**YOUR OBJECTIVE**
Count up the lines below that include the string "agent" and report the number by itself.

• • •

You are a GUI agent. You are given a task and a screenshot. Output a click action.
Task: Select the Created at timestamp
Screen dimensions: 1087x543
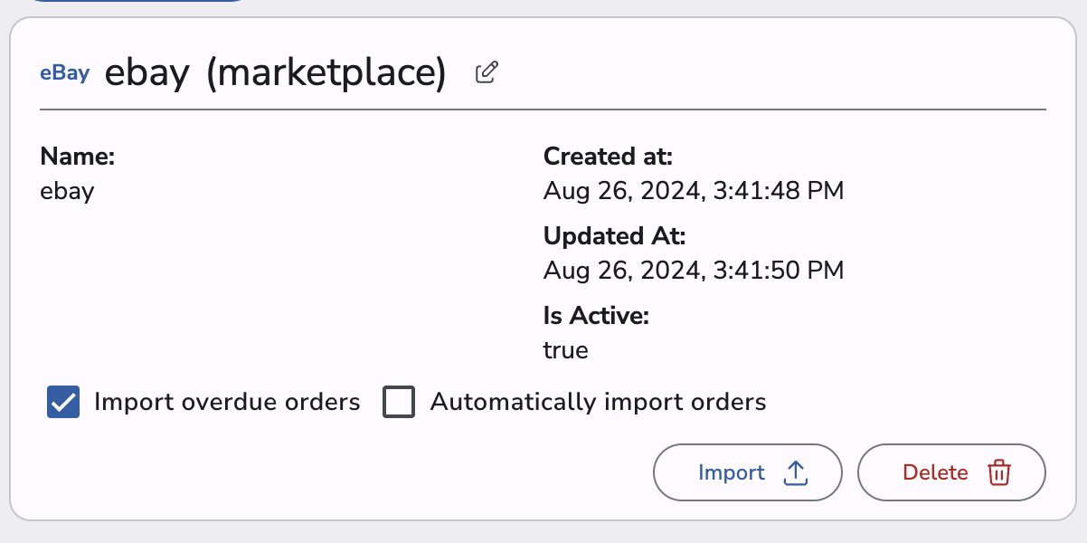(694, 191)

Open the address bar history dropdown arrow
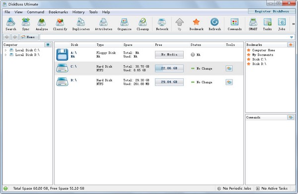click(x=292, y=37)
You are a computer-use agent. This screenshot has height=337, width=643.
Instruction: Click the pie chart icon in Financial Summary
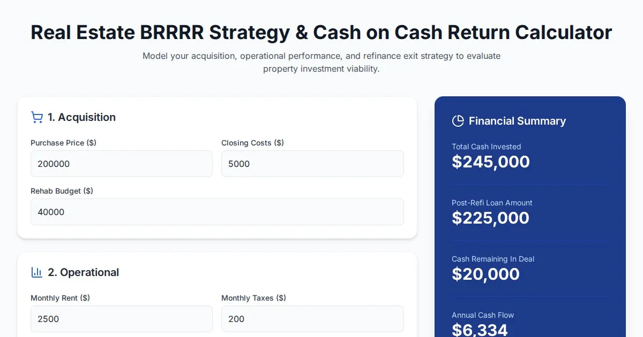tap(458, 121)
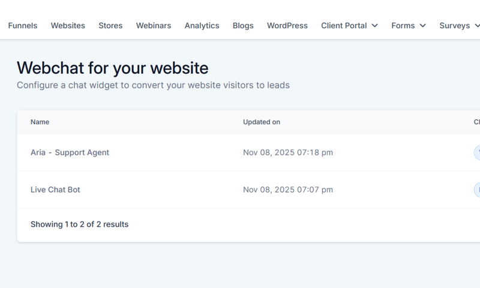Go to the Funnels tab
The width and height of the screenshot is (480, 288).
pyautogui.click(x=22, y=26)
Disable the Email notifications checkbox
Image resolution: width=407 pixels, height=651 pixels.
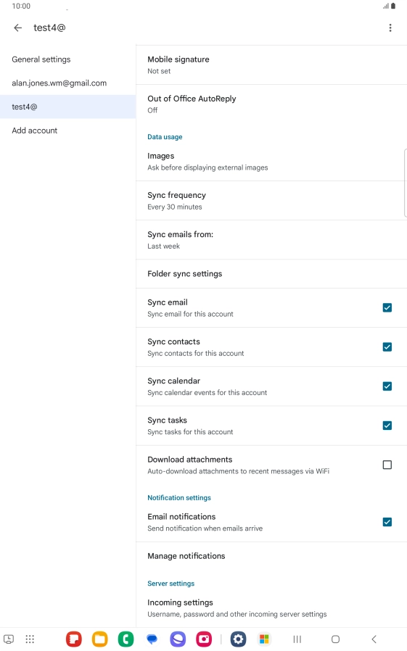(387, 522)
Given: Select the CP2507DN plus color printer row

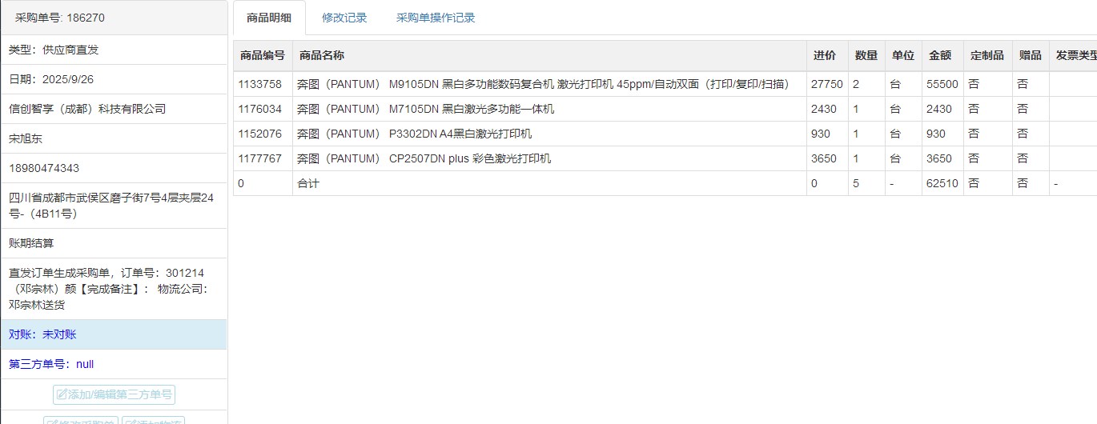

• • •

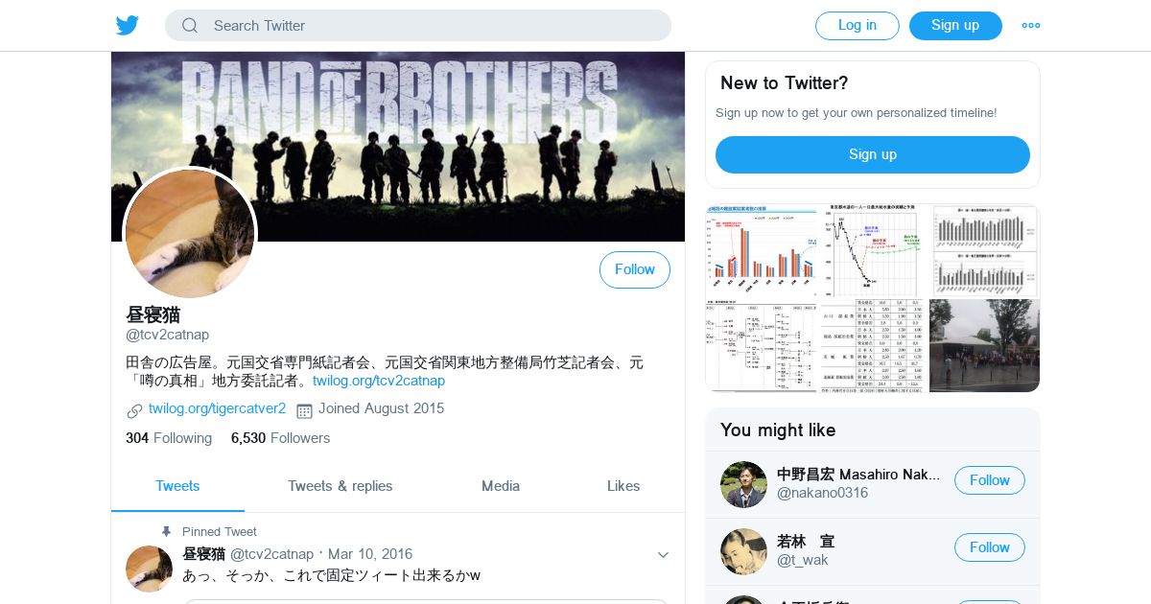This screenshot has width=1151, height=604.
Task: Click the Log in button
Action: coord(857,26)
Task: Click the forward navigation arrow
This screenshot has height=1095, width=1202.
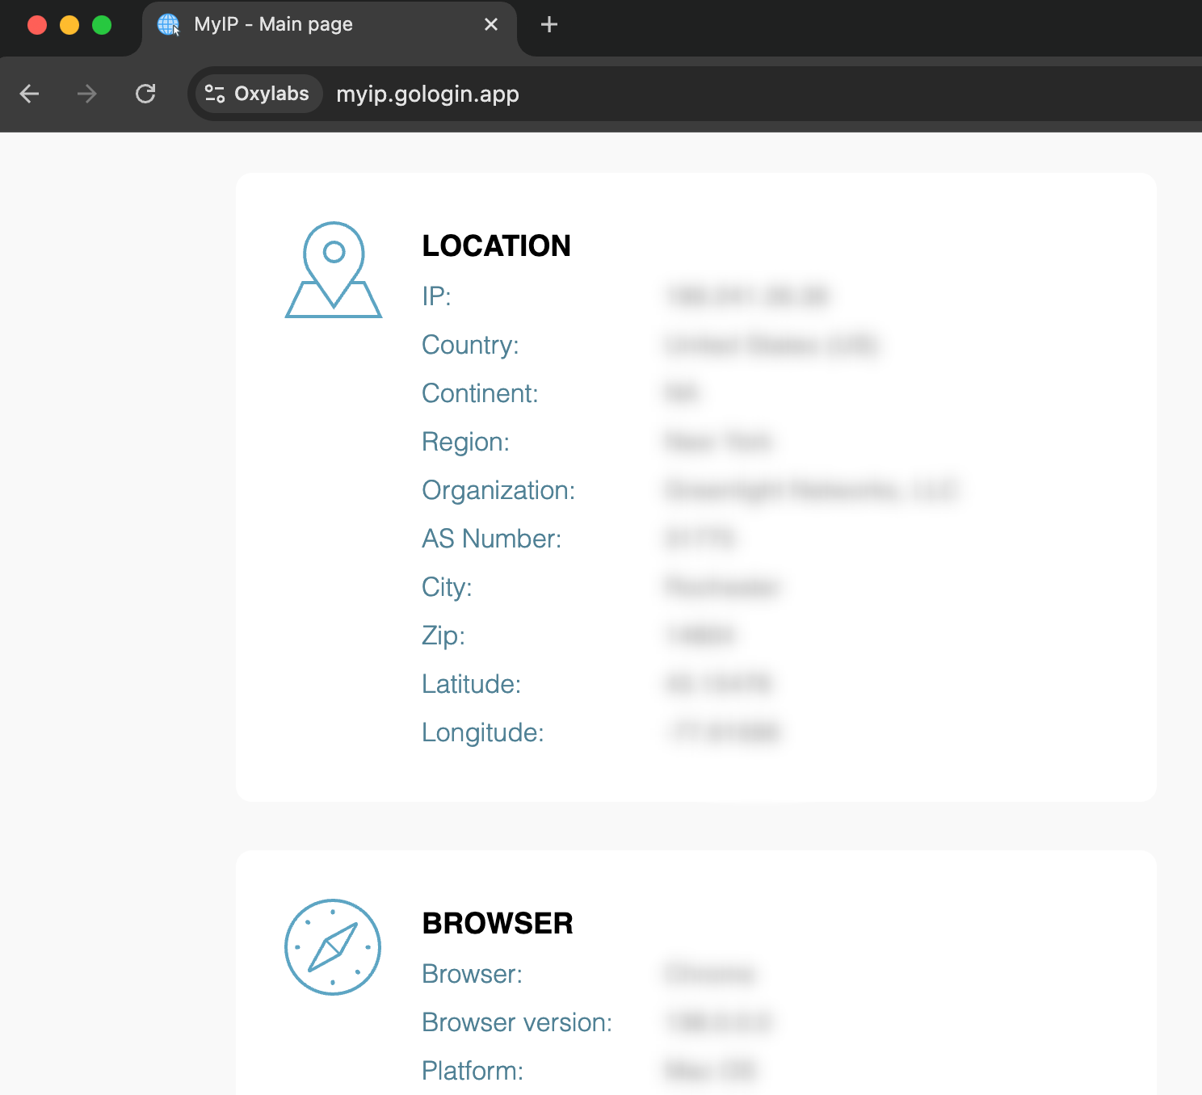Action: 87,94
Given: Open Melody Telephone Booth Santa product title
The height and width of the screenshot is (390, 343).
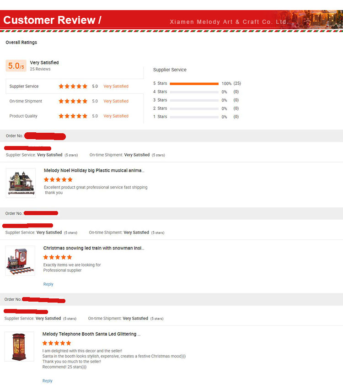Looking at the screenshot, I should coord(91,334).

• • •

**REPLY**
2